> The tasks:
1. According to the BeautifulSoup notes, what kinds of documents is the package for parsing?
2. Print the BeautifulSoup notes from "To Access .html" to "html_doc = f.read()".

> Supplied text:
========

GKmeena Notes

Python BeautifulSoup

BeautifulSoup - Python package for parsing HTML and XML documents

Extract content from a url

import requests
 
url = "https://timesofindia.indiatimes.com/city/delhi"
 
r = requests.get(url)
print(r.text)

Add function to save r.text in a file

import requests
 
#fuction to write r.tex in a file
def fetchAndSaveToFile(url, path):
    r= requests.get(url)
    # syntax to open file in write mode
    with open(path, "w") as f:
        f.write(r.text)
        
url = "https://timesofindia.indiatimes.com/city/delhi"
 
# save file fuction call
fetchAndSaveToFile(url, "data/times.html")

Use with proxies, here Proxy Lab to access url

import requests
 
#proxy lab proxy
proxies = {
     "http": "http://customer-rcodewithharry:ActcitXccR8xbxs@pr.oxylabs.io:7777"
     "htts": "http://customer-rcodewithharry:ActcitXccR8xbxs@pr.oxylabs.io:7777"
     }
 
def fetchAndSaveToFile(url, path):
    r= requests.get(url)
    with open(path, "w") as f:
        f.write(r.text)
        
url = "https://timesofindia.indiatimes.com/city/delhi"
 
fetchAndSaveToFile(url, "data/times.html")

Use services like Oxylab Proxies to generate new IP adress everytime, So no fear of blocking of a IP adress and exhaution of limit of a IP address to fetch a website

To Access .html file using BeautifulSoup

import requests
from bs4 import BeautifulSoup
 
# syntax to open file in read mode
with open("sample.html", "r") as f:
    html_doc = f.read()
 
soup = Beautifulsoup(html_doc, 'html.parser')

========

> Records about locating elements on screens:
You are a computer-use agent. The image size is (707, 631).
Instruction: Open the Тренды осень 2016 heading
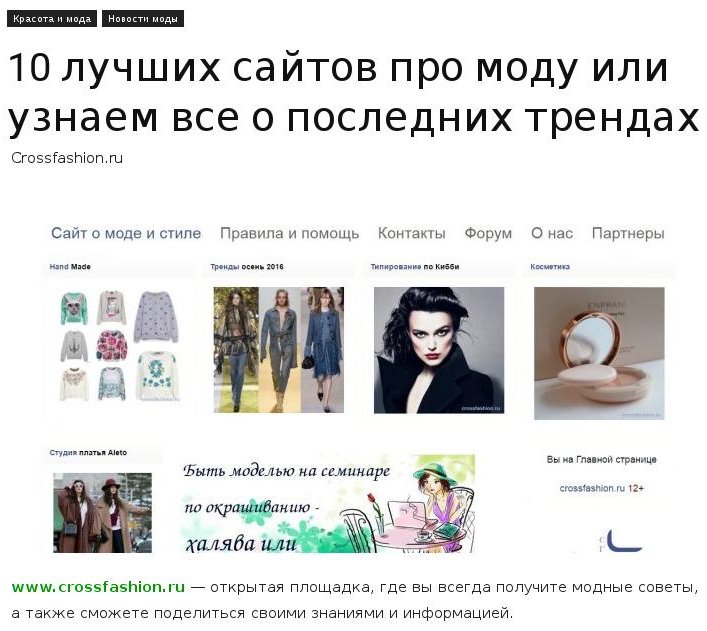(247, 267)
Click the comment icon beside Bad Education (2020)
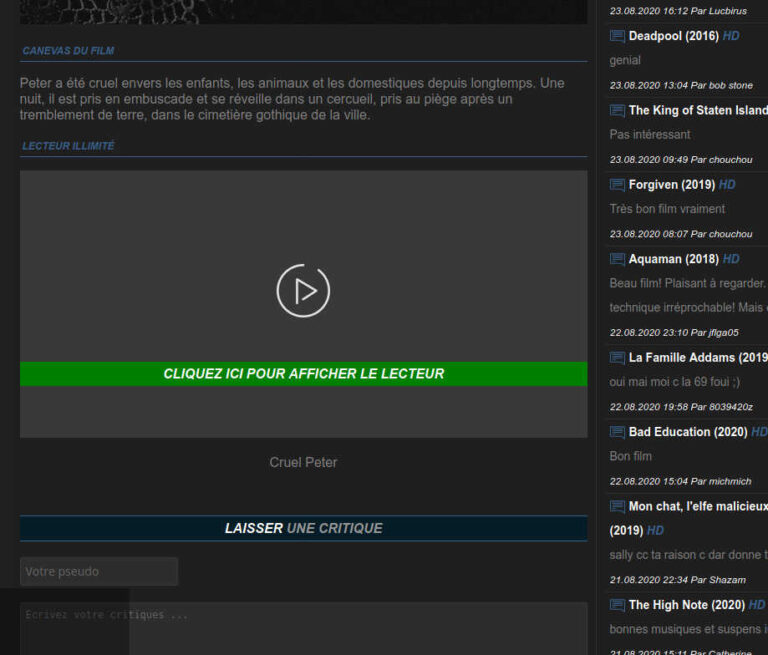This screenshot has width=768, height=655. 617,432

========

> Completed exercise:
1. HTML and XML documents.

2.
To Access .html file using BeautifulSoup

import requests
from bs4 import BeautifulSoup
 
# syntax to open file in read mode
with open("sample.html", "r") as f:
    html_doc = f.read()